尾形修一の紫陽花(あじさい)通信

教員免許更新制に反対して2011年3月、都立高教員を退職。教育や政治、映画や本を中心に思うことを発信していきます。

劇団民藝『やさしい猫』を見るーていねいな役作りで入管制度を問う

2024年02月10日 21時59分48秒 | 演劇
 劇団民藝公演『やさしい猫』を9日に見て来た。本来は3日からの公演で、僕は初日を取っていたが、何と役者に体調不良が出て公演前半が中止になってしまった。そんなことが今もあるのか。僕は初の経験で、だから「生」の舞台は難しい。9日昼に振り替え公演があるとのことで、そこで見ることにした。久しぶりの演劇だし、入管制度がテーマなのでキャンセルしたくなかった。

 中島京子が読売新聞に連載した小説が原作で、当時大きな評判になったことは覚えている.。2023年には優香主演でNHKの「土曜ドラマ」になったのも知っている。もっとも原作も読んでないし、ドラマも見てない。原作を小池倫代が脚色し、丹野郁弓が演出した。劇団民藝ならではの安定したリアリズム演劇で、ある意味安心して見ていられる。

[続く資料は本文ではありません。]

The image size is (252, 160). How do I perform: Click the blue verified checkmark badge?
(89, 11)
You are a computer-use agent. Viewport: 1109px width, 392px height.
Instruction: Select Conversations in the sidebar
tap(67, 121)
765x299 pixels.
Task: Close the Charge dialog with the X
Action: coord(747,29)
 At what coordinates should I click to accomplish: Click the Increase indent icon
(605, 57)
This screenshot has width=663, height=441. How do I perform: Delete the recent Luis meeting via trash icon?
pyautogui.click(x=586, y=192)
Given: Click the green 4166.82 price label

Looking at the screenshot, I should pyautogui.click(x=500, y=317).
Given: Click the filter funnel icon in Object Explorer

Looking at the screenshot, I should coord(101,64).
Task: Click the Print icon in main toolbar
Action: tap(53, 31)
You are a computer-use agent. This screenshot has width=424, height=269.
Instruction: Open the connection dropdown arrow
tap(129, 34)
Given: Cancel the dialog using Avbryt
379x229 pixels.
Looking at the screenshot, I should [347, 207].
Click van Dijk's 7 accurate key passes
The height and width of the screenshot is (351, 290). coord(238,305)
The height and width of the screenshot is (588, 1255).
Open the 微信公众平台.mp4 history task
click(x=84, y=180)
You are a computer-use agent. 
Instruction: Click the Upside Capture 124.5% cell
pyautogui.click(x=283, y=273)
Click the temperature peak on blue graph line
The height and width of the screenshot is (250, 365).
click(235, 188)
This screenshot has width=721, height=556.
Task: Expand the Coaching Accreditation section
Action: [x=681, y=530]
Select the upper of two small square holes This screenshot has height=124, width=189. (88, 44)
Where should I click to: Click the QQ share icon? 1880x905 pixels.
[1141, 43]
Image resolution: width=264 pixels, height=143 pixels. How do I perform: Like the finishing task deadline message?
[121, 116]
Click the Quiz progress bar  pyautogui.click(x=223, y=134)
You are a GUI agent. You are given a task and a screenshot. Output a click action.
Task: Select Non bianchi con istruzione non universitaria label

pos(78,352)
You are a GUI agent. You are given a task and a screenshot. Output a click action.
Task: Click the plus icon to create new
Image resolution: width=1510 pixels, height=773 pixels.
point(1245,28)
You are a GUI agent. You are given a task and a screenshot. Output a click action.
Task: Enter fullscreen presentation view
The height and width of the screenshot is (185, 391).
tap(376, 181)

内容的にそれで良いのかという気もしたが、あまり疲れずに感情移入出来るのも演劇の楽しみだろう。
(主演の3人)
 東日本大震災のボランティアで知り合った女性保育士ミユキ(森田咲子)とスリランカ人男性クマラ(橋本潤)が思わぬところで再会する。クマラが警官から職務質問を受けて困っていたのである。彼の本当の名前は寿限無みたいに長いけど、劇中ではクマラと皆に呼ばれる。ミユキはシングルマザーで、クマラは次第に彼女の娘マヤ(成人時は井上晶)とも親しくなっていく。クマラは自動車整備工場で働いていたが、ある日解雇されてしまう。そのことをミユキに打ち明けられず、後で知ったミユキはウソはつかないという約束を破ったと怒り二人は一端離れることになる。クマラは仕事を見つけられず、その間に在留期間を過ぎてしまう。

 二人は再びよりを戻し結婚することになるが、不法滞在になってしまったクマラは入管に行く前に逮捕されてしまい、そのまま入管施設に収容されてしまった。ミユキは最初は戸惑うが、マヤの幼友達ナオキが調べてくれた弁護士に相談に行くことにする。そして、裁判をすることに踏み切るが、証言に立つと思ってもいない質問を投げかけられる。マヤも証言を希望するが、クマラは止めた方がいいとアドバイスする。それでも高校生のマヤが証言台に立つところがクライマックスとなる。チラシにある絵はマヤが小学生の時に描いた絵で裁判でも提示される。三人で海へ出掛けた幸せな一日を描いたのである。
(中島京子)
 観客はクマラとミユキ、マヤ親子が親しくなっていく過程をずっと見ているので、クマラが「在留資格」を得るために「偽装結婚」をするんじゃないことをよく判っている。しかし、それが入管職員には通じないし、周囲の日本人も外国人と結婚すると言ったら皆「利用されている」と言う。日本人との結婚には言わないことを口にするのである。ミユキが8歳年上であることも、相応しくないと決めつける。初めは鶴岡に住むミユキの母も反対するが、「おしん」の話題で盛り上がり、やがて認めるようになる。

 現実に知り合って人柄を知っていくことが「共生」の第一歩だと示している。「やさしい猫」とはスリランカの民話で、クマラが幼いマヤに伝えた話。猫もネズミの苦しみを理解出来るようになる。一つ一つのエピソードがていねいに提示され、納得しやすい。もっとも納得出来るように物語が出来ていると見る方も判っていて、入管行政への怒りを含めて「予定調和」的なことは否定出来ない。そこに「新劇」的な物語の限界を見ることも可能だろう。入管制度とそれを支える日本人の心性を問うためには、もっと違うアプローチも必要かも知れない。ただし、それでも複雑なものを理解しやすく観客に示すのも演劇の初心だろう。

 本来は公演終了近くの日だが、実際は初日翌日に見たわけで、セリフ回しなどまだ練られてない部分もあったと思う。だが特に最後の方の裁判シーンは「法廷ミステリー」的な盛り上がりを見せる。観客を引きつける確かな演出と演技は、劇団活動をしているだけの見ごたえがある。だがテレビではスリランカ人が演じたクマラを日本人が演じるのは、舞台ではやむを得ないかと思うが違和感もある。新劇的感動の枠に収まって、入管行政を考えるというテーマ性が弱くなる。難しい問題だが、これを入門編として全国で上演して欲しいと思う。